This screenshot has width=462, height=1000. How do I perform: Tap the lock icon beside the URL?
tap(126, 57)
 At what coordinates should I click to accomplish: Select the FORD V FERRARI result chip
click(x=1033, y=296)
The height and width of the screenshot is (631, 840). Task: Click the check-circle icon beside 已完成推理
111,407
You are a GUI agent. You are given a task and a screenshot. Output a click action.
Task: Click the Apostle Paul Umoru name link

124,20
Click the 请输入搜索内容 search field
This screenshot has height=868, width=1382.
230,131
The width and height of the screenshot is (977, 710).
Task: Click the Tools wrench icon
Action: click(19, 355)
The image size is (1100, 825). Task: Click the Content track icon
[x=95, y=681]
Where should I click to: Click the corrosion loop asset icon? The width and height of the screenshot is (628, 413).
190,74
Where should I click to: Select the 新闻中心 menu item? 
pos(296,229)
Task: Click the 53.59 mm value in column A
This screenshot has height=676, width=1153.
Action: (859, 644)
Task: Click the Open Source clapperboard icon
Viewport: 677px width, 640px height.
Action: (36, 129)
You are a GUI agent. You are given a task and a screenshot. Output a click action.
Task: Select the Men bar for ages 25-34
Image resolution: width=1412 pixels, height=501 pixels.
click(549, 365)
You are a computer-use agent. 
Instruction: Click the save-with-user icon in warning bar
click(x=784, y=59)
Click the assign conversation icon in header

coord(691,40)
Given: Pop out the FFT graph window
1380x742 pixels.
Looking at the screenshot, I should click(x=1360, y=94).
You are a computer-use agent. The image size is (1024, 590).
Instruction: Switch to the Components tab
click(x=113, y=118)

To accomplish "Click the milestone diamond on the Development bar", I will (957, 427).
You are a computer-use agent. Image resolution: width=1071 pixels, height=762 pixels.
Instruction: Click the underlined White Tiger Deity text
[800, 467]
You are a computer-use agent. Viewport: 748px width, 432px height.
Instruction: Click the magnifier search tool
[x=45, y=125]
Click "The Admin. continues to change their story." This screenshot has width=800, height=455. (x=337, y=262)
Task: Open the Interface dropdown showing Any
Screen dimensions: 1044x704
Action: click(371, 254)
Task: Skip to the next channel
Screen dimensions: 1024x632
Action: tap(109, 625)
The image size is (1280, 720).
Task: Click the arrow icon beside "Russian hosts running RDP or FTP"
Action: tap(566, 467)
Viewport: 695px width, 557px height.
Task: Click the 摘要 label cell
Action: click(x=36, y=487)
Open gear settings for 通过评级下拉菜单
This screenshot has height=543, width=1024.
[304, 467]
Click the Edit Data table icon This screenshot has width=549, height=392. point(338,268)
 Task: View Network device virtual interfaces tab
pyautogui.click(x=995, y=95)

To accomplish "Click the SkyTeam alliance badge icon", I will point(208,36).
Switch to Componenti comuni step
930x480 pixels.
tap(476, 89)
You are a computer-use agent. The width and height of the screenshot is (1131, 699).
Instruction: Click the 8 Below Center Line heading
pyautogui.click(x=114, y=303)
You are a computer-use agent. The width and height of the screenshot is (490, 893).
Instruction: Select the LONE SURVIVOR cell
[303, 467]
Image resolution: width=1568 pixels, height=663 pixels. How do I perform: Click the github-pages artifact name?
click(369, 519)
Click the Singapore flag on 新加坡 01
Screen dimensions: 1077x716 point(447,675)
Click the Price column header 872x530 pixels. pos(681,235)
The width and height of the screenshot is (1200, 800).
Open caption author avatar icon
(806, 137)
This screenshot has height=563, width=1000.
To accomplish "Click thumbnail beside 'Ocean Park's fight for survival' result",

* **Task brief**: Where the string "column" occurs in the data, return the whole line.

* **Answer to this task**:
Task: Click the 53.59 mm value in column A
Click the Price column header 872x530 pixels. pos(681,235)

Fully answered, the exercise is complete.